Perabo and Sunjata did not have a chemistry read before starting work on the show. They just met on set and started working together, and they both felt lucky to have an immediate playfulness with each other, from day one. The first scene they shot together is when Julia tells Jake, “You’re impossible,” and he tells her, “Oh, I’m so possible!”
- The relationship between Jake and Julia walks the line between legal ethics and morals, which is something that the writers are always thinking about. They are constantly debating about the subjectivity of truth, where that line is, and what you should cross. It comes down to when news becomes entertainment and when ratings drive the news.
- Perabo feels like Julia has a clear moral code, but also wants her show to be number one. As a result, that doesn’t mean she’ll never make a bad moral call. She takes risks for what she believes in and what she thinks is going to make great news.
- According to Berman, Jake and Julia will continue to have a back-and-forth in their relationship. “Sometimes [Jake and Julia] are in conflict, and other times they are in confluence. They love each other, but they hate each other.”
- Jake and Julia may not always tell each other the truth, but they don’t lie to each other. Sometimes they just wait to reveal things to each other when it works the most to their benefit. If they ever were to lie to each other, there would be no coming back from that because that is their code.
- August Richards had never booked a pilot during pilot season, so he was surprised when this show happened. Originally, he wasn’t right for the role because the character was Jake’s older brother, lost in his shadow. Instead, they changed the role to better fit him.
- Aimee Teegarden, who plays Ella Benjamin, is taking on her first role as a professional adult that is also an empowered working woman, finding her place in the world of law. Ella looks up to Jake as a strong male role model, which gives her direction and helps shape who she wants to be.
Teegarden actually had the opportunity to shadow Mark Geragos at his law firm and got to see how the whole thing works. That helped her understand the day-to-day of a lawyer’s life in Los Angeles, and informed the character in a way that she couldn’t have gotten from just watching another TV show.
- The Ella-Ryan relationship dynamic mirrors the early days of the Jake-Julia relationship. Said Teegarden, “They’re both at the start of their careers, trying to figure out their path and how to rise to the top and become better. I think there’s an attraction there and you’ll see that relationship grow, but it’s probably more physical than anything.”
- When they shoot on the newsroom set, what’s going on in the booth is very different from what’s going on, on the stage, but they happen simultaneously. While the two scenes are going on at once, Perabo can talk to Kate Jennings Grant, who plays Louise Herrick, from one location while her co-star is at the other.

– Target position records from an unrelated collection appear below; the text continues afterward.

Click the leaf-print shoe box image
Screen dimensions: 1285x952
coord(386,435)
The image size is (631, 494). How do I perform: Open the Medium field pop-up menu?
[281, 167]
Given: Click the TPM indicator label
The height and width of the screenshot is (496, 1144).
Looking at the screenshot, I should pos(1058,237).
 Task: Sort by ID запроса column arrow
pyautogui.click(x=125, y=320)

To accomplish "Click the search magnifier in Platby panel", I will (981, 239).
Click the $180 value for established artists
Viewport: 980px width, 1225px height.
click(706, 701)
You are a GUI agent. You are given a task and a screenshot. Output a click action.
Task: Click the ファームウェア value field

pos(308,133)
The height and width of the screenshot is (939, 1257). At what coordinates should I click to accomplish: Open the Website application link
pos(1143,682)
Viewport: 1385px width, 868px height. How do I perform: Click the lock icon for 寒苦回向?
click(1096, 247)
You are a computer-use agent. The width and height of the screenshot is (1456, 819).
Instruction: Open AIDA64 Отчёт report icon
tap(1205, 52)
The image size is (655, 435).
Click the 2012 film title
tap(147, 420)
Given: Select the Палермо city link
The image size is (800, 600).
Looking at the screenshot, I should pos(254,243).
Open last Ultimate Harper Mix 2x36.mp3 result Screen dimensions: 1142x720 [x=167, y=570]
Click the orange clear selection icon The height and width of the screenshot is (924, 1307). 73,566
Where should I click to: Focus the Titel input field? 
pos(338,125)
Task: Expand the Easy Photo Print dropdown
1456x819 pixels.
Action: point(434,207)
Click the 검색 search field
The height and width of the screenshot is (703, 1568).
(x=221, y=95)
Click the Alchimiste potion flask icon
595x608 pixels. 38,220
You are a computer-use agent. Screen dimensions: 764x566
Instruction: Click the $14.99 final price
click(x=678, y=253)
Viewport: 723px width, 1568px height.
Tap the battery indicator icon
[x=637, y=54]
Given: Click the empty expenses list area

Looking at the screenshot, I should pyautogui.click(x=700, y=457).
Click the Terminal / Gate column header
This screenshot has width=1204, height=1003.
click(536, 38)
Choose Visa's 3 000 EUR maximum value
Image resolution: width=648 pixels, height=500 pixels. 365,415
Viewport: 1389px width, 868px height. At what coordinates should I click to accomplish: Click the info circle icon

- Over time, we will learn more about Julia’s past and her family. They’re going to let the audience care for the characters first, and then fill in viewers on how they got to where they are now.
- Richards enjoys his character because he sees him as a member of the Medici family, who is very committed to continuing his family’s legacy and will do anything to protect the family name. He is someone who is just so passionate about who he is, and he really gets in the skin of his clients, figures out what they need, and then solves their problems.
- At Gregorian & Gregorian, Bradley’s sense of morality is not fixed. It’s based on relationships for him. Richards said, “He loves his brother so much that whatever’s right for him is what is right. If his brother does something wrong, the whole ship is going down to protect him. He’ll do whatever he needs to do to protect his brother.”
- This show plays out on both a macro and a micro basis. Said Richards, “Each character is notorious, in their own right. They have their public persona and the truth that they hide.”
Notorious airs on Thursday nights on ABC.